Does anyone else ever have times where you feel like your brain could explode because you have so many thoughts running around in your head at once?
That's me this weekend. I think it's because I've been sick with strep and Matt has taken on all Noah duties while I rest and try not to pass it along to the two of them. I've had a lot of time to think.
So, what are these random thoughts you may ask? I will attempt to divulge them, but I apologise in advance if they seem scattered.
I find myself thinking about my daily schedule at home with Noah. Is there a better routine I could be in? Am I giving him enough stimulation? Am I accomplishing what I want to each day? Am I being the best wife and mother I can be? Am I having enough moments where I am just Carolyn?

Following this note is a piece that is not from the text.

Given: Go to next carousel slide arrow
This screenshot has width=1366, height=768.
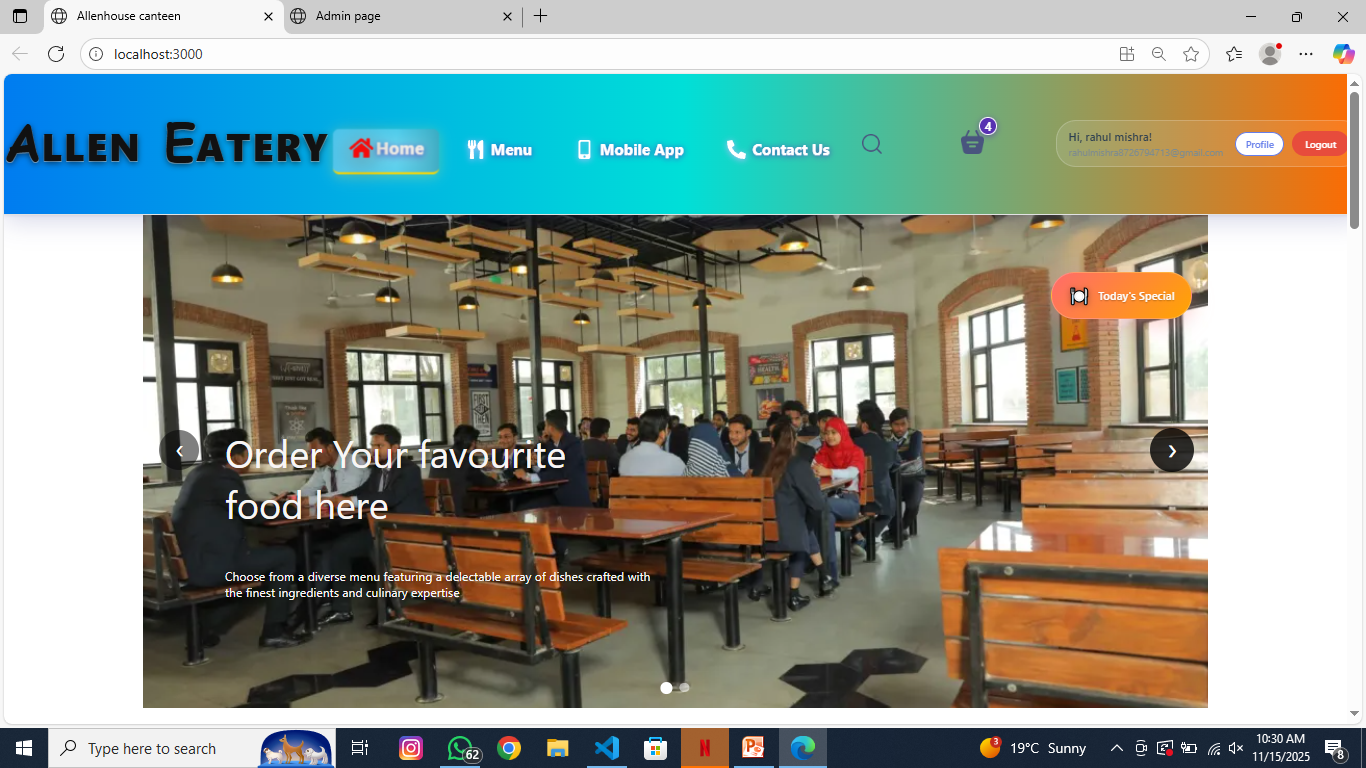Looking at the screenshot, I should pyautogui.click(x=1171, y=450).

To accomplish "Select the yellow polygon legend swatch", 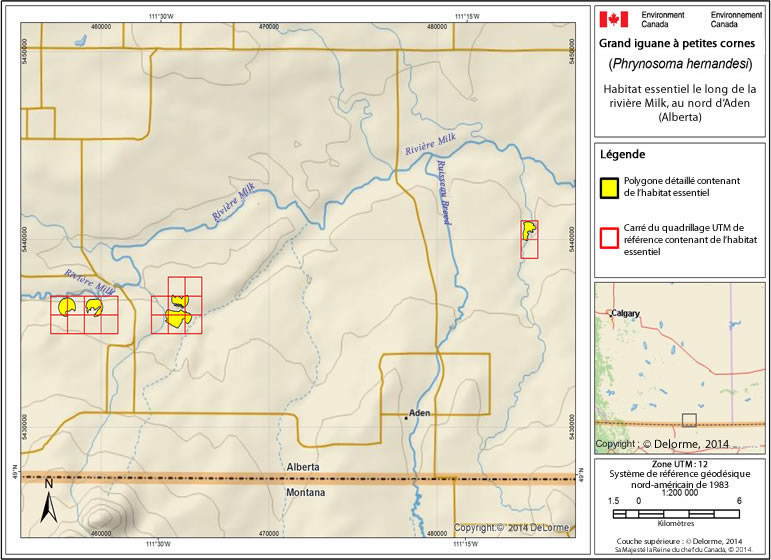I will pos(607,187).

I have recently started doing Yoga during Noah's morning nap and have been enjoying it immensely. It gives me energy and I find it a great way to kick off my day. Ive also been sleeping alot better since starting it.

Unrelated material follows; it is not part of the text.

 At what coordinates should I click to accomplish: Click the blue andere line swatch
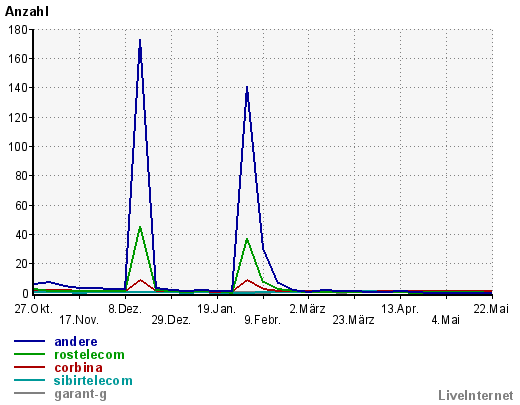coord(29,341)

I try to get together for girls nights to chat with my friends and watch movies, but I am usually still around Noah while I am doing this. Granted, he may be sleeping. But I am still in 'mommy mode' at the time.
I still feel at times like I'm lacking a real 'hobby' away from Noah. I really don't have any time when I am away from him except for when Matt and I go on date nights. But then were still out as a couple, its not just me. I think the last time I felt I was involved in something that I was really passionate about was when I did the school play last year. Hmm...

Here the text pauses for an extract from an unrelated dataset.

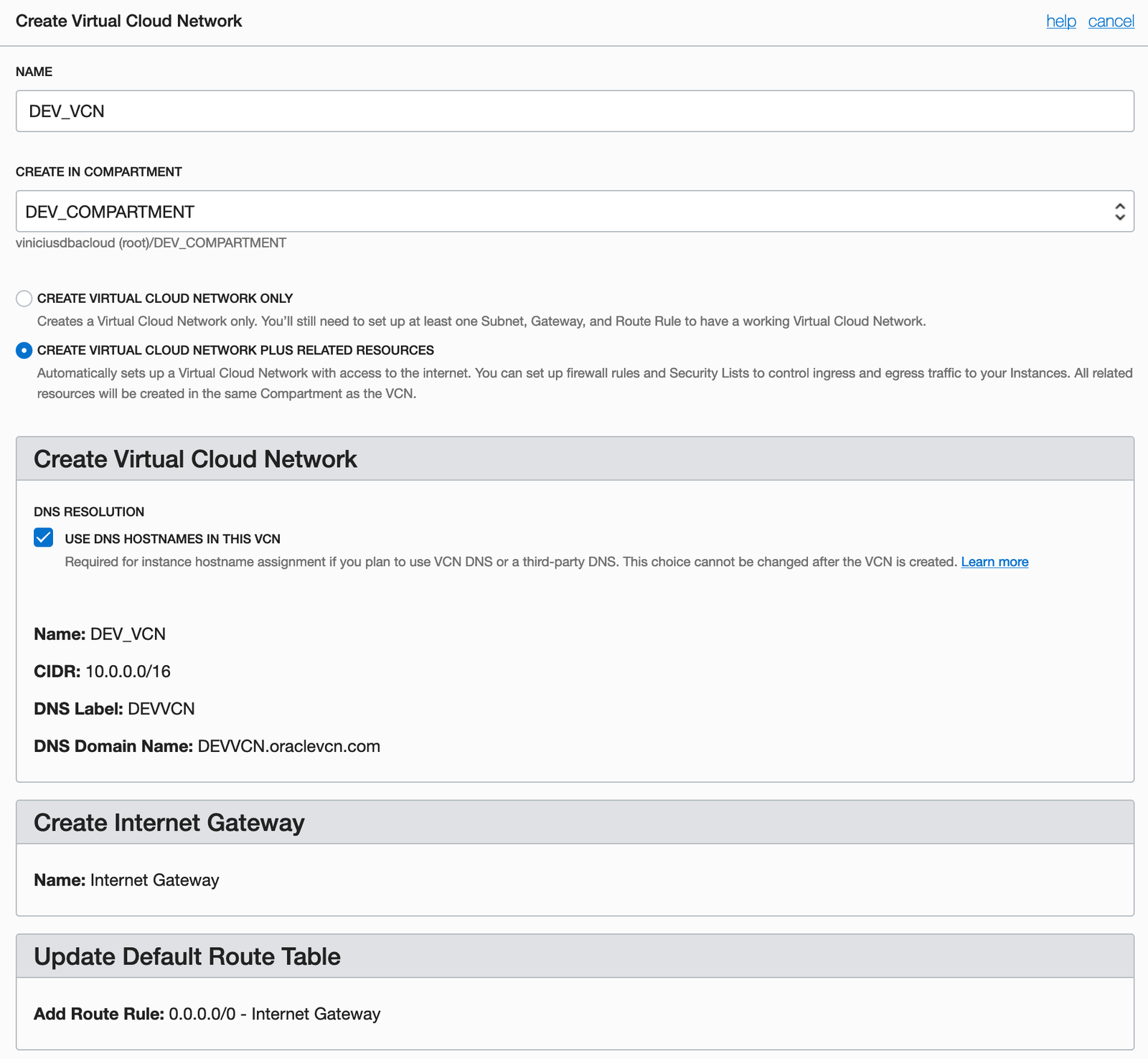Image resolution: width=1148 pixels, height=1059 pixels.
Task: Select the VCN Plus Related Resources radio
Action: click(x=24, y=350)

Maybe I am being unrealistic and its something I need to just get over.
I've also been thinking about our family. I've thought about when to start expanding our family. How much to expand our family. And how to go about expanding our family. I've always liked the idea of adoption - and Matt and I have talked about it casually a few times. But it intimidates me. The long process, the ups and downs, the dynamics of it all. Something to pray long and hard about for sure.
Ive also thought about how we plan to educate our children. Matt and I decided that our kids will be going one of two routes: private education or homeschooling. I really like the idea of homeschooling our children for the first few years, but not forever. Of course where we are at financially will play a big role in our decision. I grew up going to a Christian school and I have nothing but positive things to say about it. It was a wonderful experience. But I've always dreamt of my kids not only learning about history but seeing it first hand though travel. I want them to see the world. But again, I may be being unrealistic.
The last thought on my brain is how to live out our faith more in our lives as an example to Noah. Yes, we go to church every Sunday, we pray at meals and speak of Jesus as our Savior. But what are we going to do to intentionally teach Noah every day. Devotions at dinner? Bible time before bed? We need some kind of routine. We currently don't have a toddler Sunday School class at church since their are only two children under the age of two and then it jumps up to age 6 or so. Should I maybe discuss with the leadership the idea of starting one? But then what do us young moms do when a second baby comes along?
*sigh*... as you can see, oh so many thoughts rolling around. Ive said it before - my blog is my way of attempting to process things and try to make sense of them. We'll see if this post has succeeded in that.